John Paul Stevens, Supreme Court justice and UChicago alum, 1920-2019
John Paul Stevens, a long-serving Supreme Court justice who traced his preparation as a lawyer to the University of Chicago, died Tuesday. He was 99.
A Hyde Park native, Stevens, AB’41, attended the University of Chicago Laboratory Schools from kindergarten through high school, walking just a few blocks from his family’s home near the corner of 57th Street and Kenwood Avenue. He then enrolled in the undergraduate College, studying English literature and graduating Phi Beta Kappa.

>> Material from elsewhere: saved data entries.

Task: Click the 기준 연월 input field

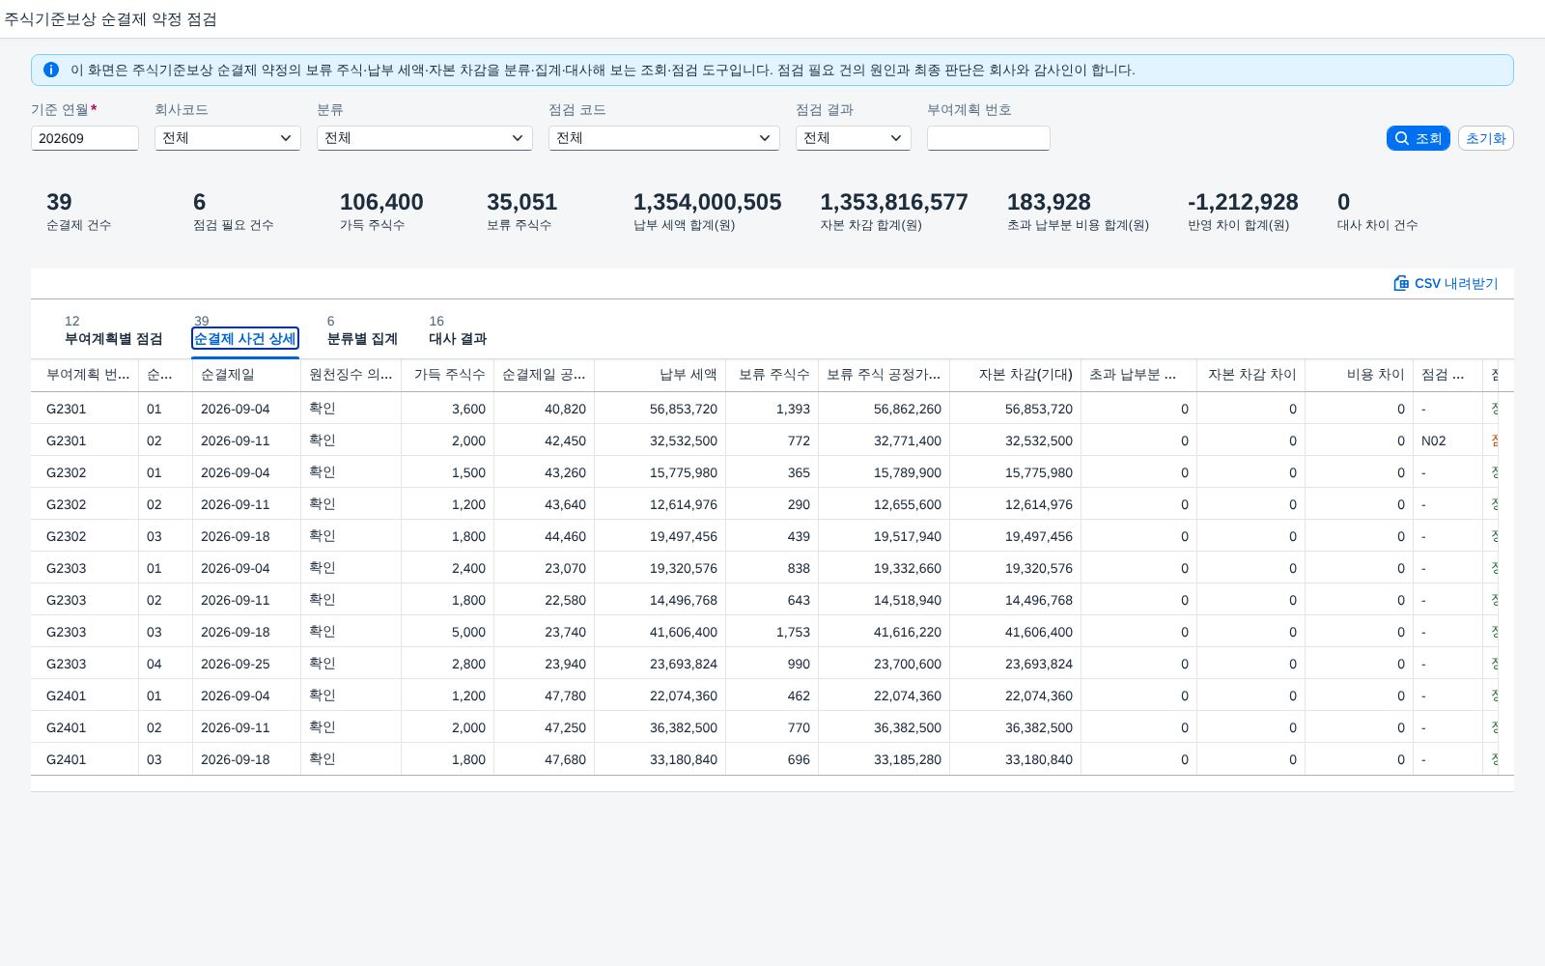Action: coord(85,138)
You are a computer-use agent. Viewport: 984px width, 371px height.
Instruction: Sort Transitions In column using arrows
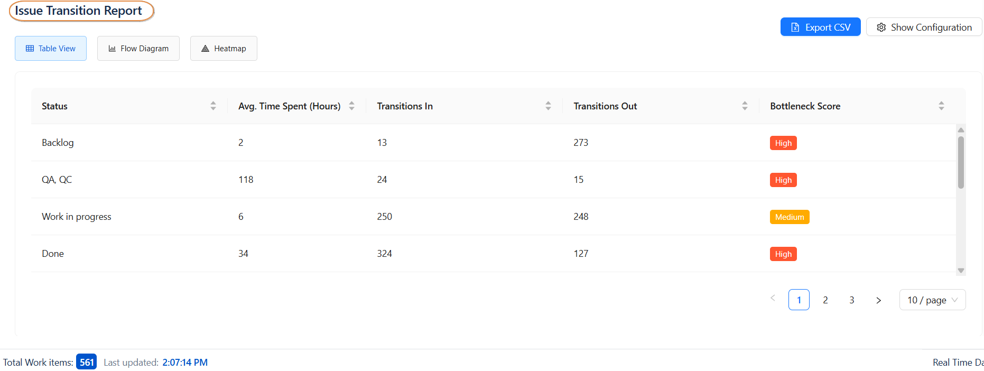tap(548, 106)
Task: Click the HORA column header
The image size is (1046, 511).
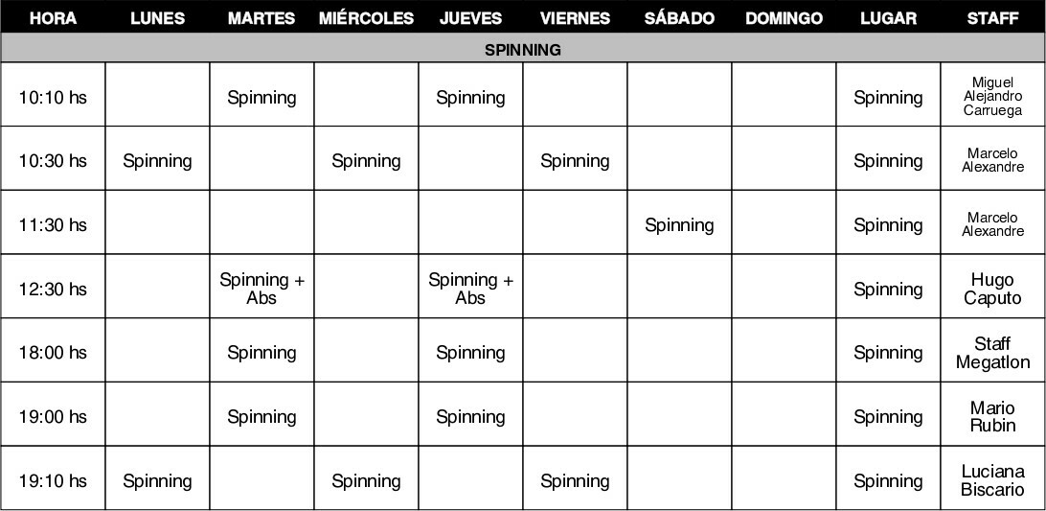Action: click(53, 18)
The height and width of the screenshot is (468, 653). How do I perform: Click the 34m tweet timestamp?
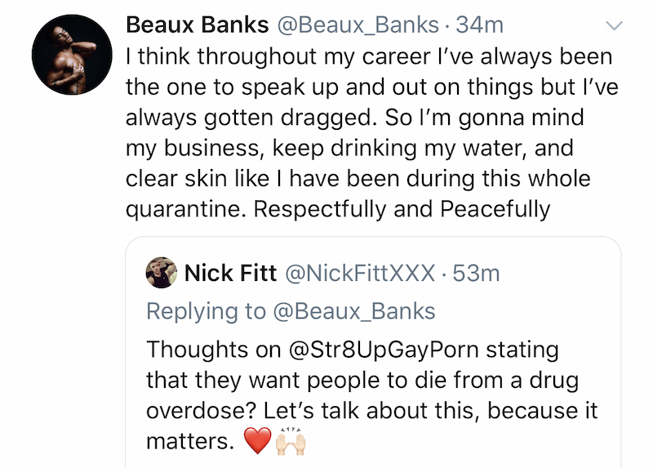(x=480, y=25)
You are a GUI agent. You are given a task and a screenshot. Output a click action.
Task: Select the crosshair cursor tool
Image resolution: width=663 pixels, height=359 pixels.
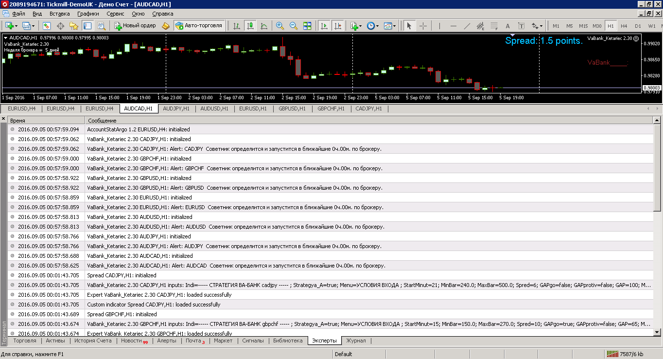pyautogui.click(x=423, y=26)
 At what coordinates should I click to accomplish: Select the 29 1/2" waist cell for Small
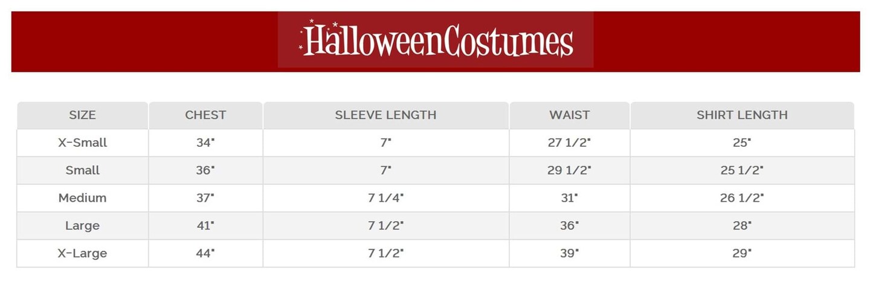tap(569, 170)
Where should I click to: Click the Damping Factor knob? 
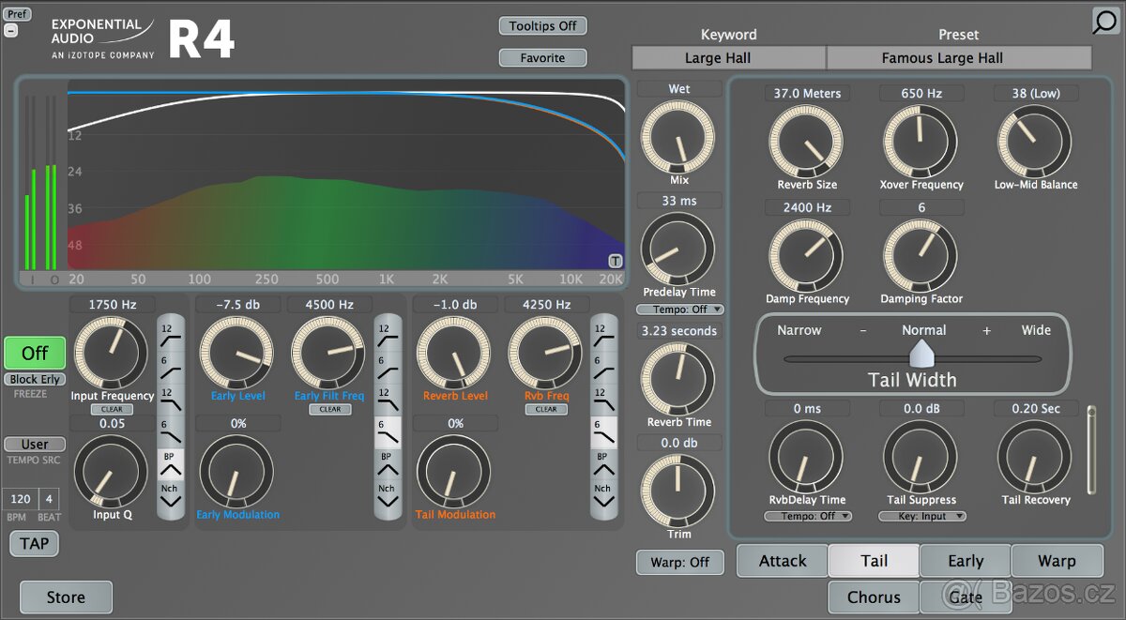921,254
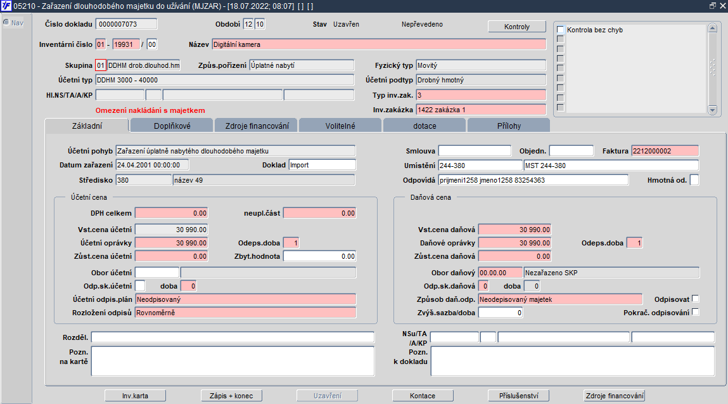728x404 pixels.
Task: Enable the Odpisovat checkbox
Action: pyautogui.click(x=696, y=299)
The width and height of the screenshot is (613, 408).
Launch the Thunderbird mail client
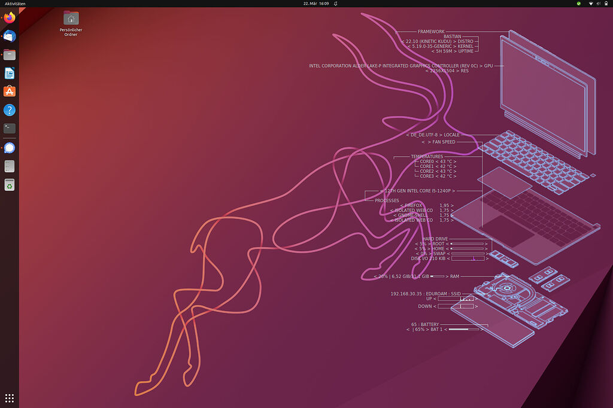pyautogui.click(x=8, y=36)
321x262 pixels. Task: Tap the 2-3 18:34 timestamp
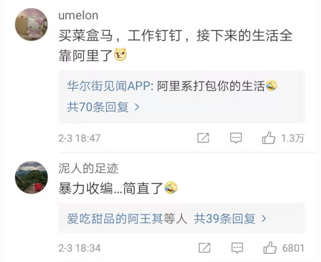click(x=79, y=249)
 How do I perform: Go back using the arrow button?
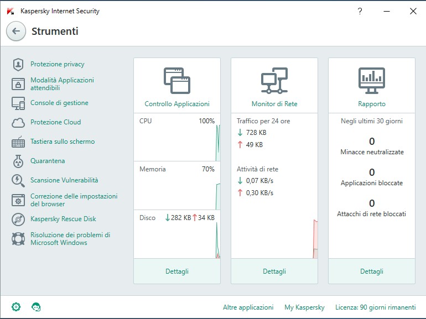tap(16, 31)
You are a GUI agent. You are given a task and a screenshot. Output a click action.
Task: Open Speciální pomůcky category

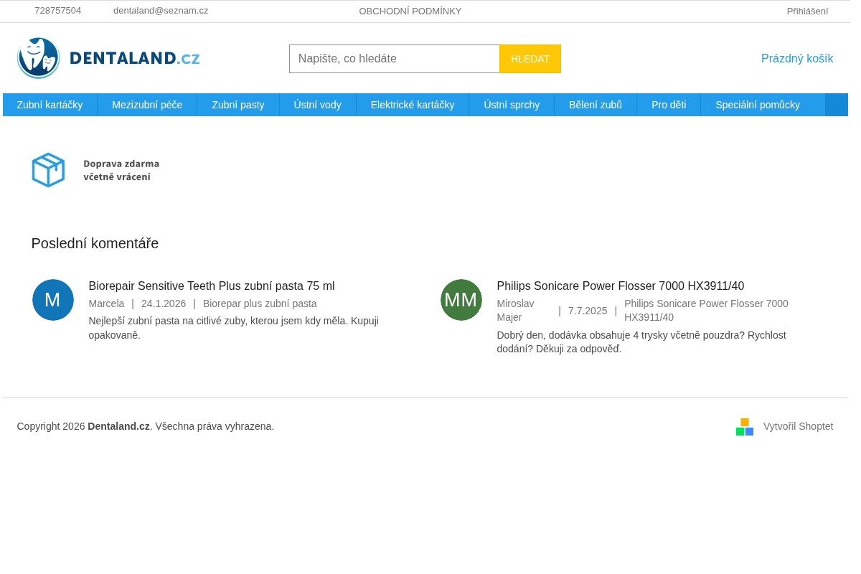click(x=758, y=105)
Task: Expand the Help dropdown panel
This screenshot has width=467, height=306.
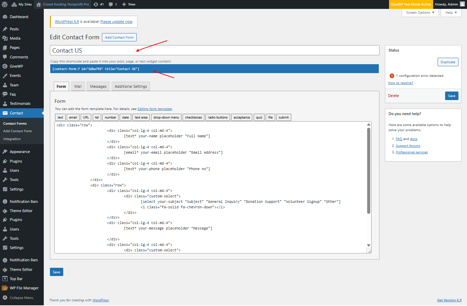Action: pyautogui.click(x=451, y=13)
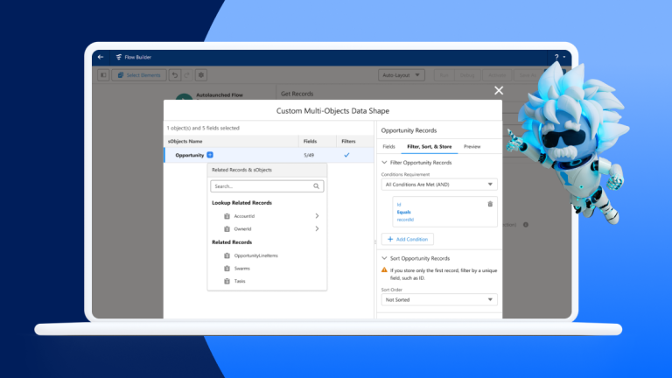
Task: Collapse the Filter Opportunity Records section
Action: tap(384, 163)
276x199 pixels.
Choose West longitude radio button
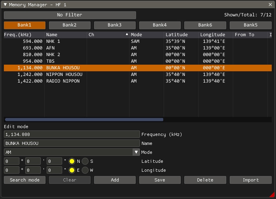click(85, 170)
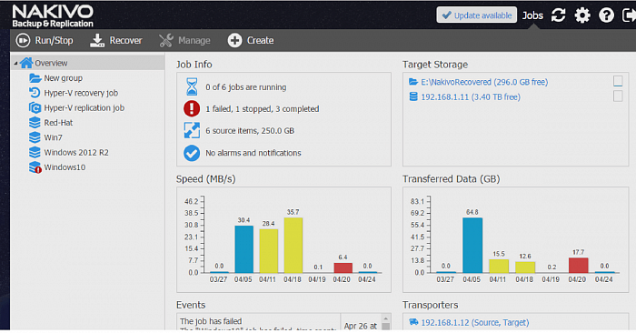Open the Create menu with plus icon

coord(251,40)
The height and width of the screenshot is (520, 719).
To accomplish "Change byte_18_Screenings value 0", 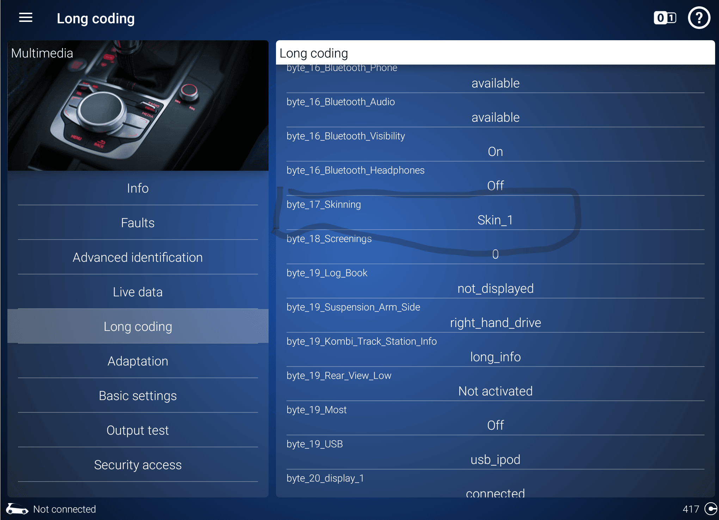I will point(495,254).
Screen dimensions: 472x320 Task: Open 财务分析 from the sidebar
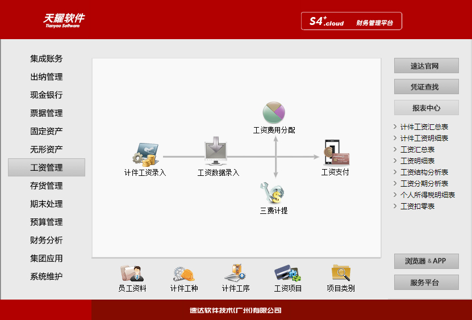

Nominated in 1975 by President Gerald Ford and confirmed unanimously, Stevens joined the Supreme Court with a reputation as a moderate conservative. His nomination was recommended to Ford by then-U.S. Attorney General Edward Levi, who had served as president of the University and dean of the University of Chicago Law School.
Stevens served on the Supreme Court for more than 34 years, leaving in 2010 with the third-longest tenure behind his predecessor William O. Douglas and 19th-century justice Stephen Field. At 90, Stevens also retired as the second-oldest justice to serve on the nation’s highest court, behind Oliver Wendell Holmes.
That Stevens became known as a liberal stalwart of the Supreme Court was due more to the appointments that followed him, according to Geoffrey Stone, the Edward Levi Distinguished Service Professor at the University of Chicago Law School.
A leading legal scholar, Stone said the confirmations of justices such as Antonin Scalia, Clarence Thomas and Samuel Alito moved the Court “steadily and aggressively to the right.” Those changes recast Stevens as a liberal voice, one who increasingly disagreed with his more conservative colleagues. His dissenting opinions in Bush v. Gore, District of Columbia v. Heller, and Citizens United v. Federal Election Commission were “brilliant,” Stone said, ranking “among the strongest dissents that any justice has written in the last half-century.”
During a 2011 visit to UChicago, Stevens reflected on the one vote he regretted. In 1976, he had sided with the 7-2 majority in Jurek v. Texas, which upheld Texas’ claim that capital punishment was not cruel and unusual and did not violate the Constitution.
Stevens explained his reversal by referencing the death of Troy Davis, executed in 2011 for the killing of a police officer two decades earlier. Davis always maintained his innocence, and civil rights groups had argued for the commutation of his sentence, citing recantations of witness testimonies.
The execution of Davis, Stevens said, “provides an example of one reason why the death penalty, as a matter of policy, is unwise if there is even a minimum of doubt.”
He announced his retirement from the Supreme Court on April 9, 2010. His vacancy was filled four months later by Elena Kagan, a former professor at the University of Chicago Law School.
How poetry prepared Stevens to study law
While a University of Chicago student, Stevens studied poetry with novelist Norman Maclean, PhD’40, the renowned author of A River Runs Through It and other works. That work prepared him for his legal career, Stevens said in 2002, when he received an Alumni Medal from the University of Chicago Alumni Association.
“He taught me to read every word of a poem,” he recalled in an address at Rockefeller Memorial Chapel. “The study of English literature, especially lyric poetry, is the best preparation for the law… That training helped me later, when trying to decipher law statutes.”
Stevens had considered studying Shakespeare in graduate school, but another professor prompted him to instead take a correspondence course in cryptography offered by the Navy. According to a 2002 article in the University of Chicago Magazine, Stevens was commissioned as a Naval officer on Dec. 6, 1941, a day before the bombing of Pearl Harbor. Stevens eventually earned a Bronze Star for his work as a codebreaker during World War II.
He then attended Northwestern University Law School, eventually clerking for Supreme Court Justice Wiley Rutledge and becoming an expert in antitrust law. In addition to his private practice, he lectured at the University of Chicago Law School during the 1954-55 school year and in the summer of 1958.
Stevens is survived by his children, Elizabeth Jane Sesemann and Susan Roberta Mullen; nine grandchildren; and 13 great-grandchildren. He was preceded in death by his first wife, Elizabeth Jane; his second wife, Maryan Mulholland; his son, John Joseph; and his daughter, Kathryn.